* **Exercise prompt**: Excluding pictures, retype exactly the lines from the one with "Select black swatch for Wheeled Duffle Bag" through the end of the records that follow.

Collected data:

****

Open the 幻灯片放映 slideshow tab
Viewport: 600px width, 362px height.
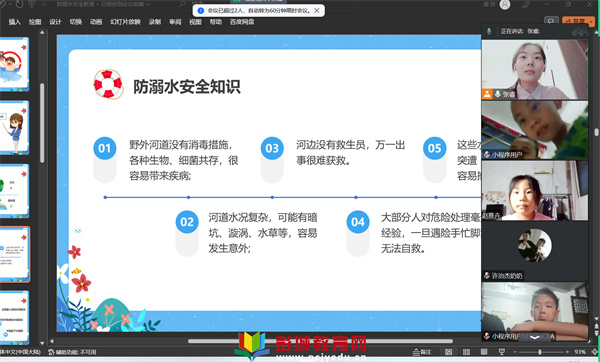coord(126,22)
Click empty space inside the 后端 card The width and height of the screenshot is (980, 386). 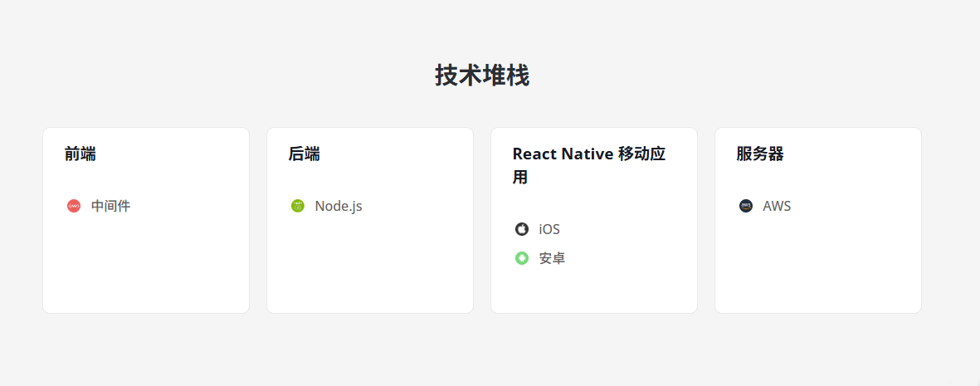(x=370, y=266)
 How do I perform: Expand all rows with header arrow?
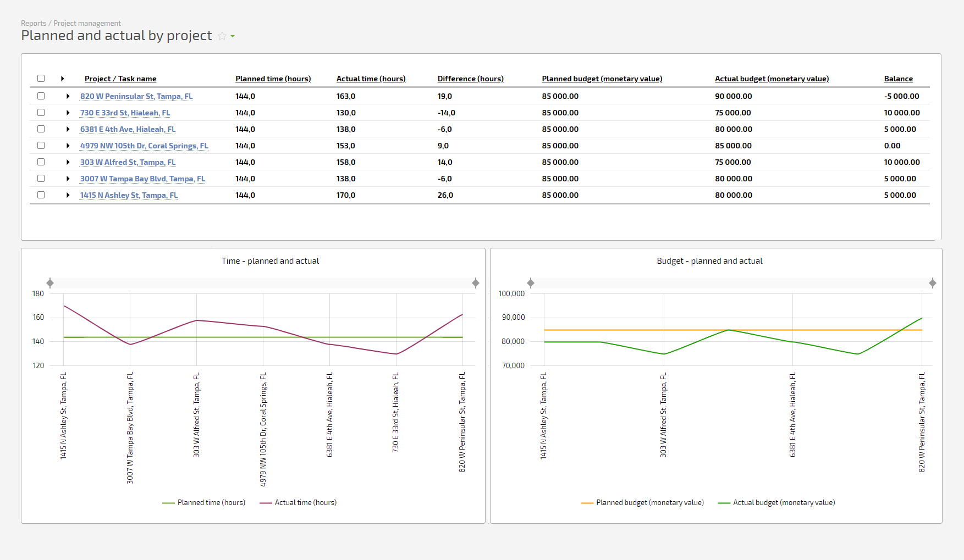pos(63,79)
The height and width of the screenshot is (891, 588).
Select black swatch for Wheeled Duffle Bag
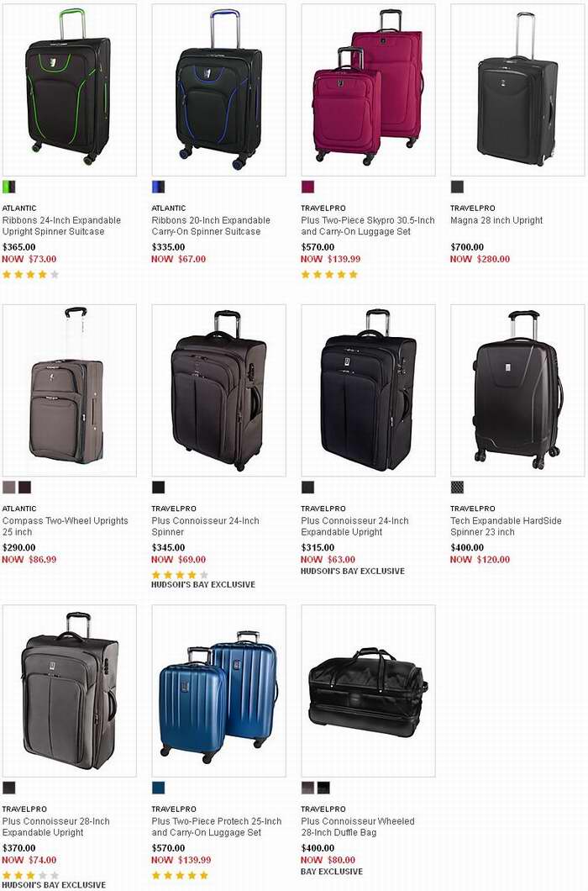[x=324, y=788]
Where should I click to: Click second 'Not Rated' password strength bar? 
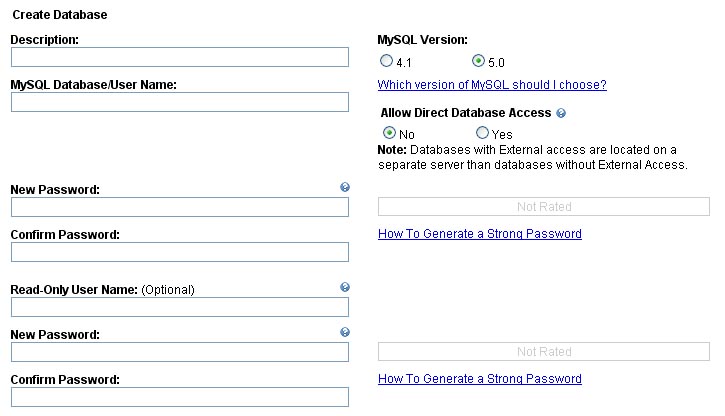tap(544, 352)
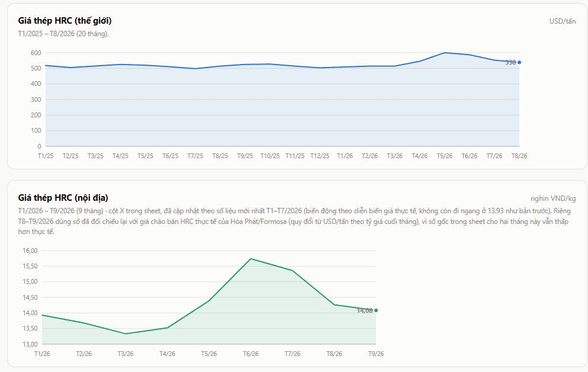Screen dimensions: 588x372
Task: Click the 600 gridline value on y-axis
Action: pos(36,53)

****

* **Response area**:
Select black swatch for Wheeled Duffle Bag
[x=324, y=788]
Where should I click to: Click second 'Not Rated' password strength bar? 
tap(544, 352)
Screen dimensions: 588x372
Task: Click the 600 gridline value on y-axis
Action: pos(36,53)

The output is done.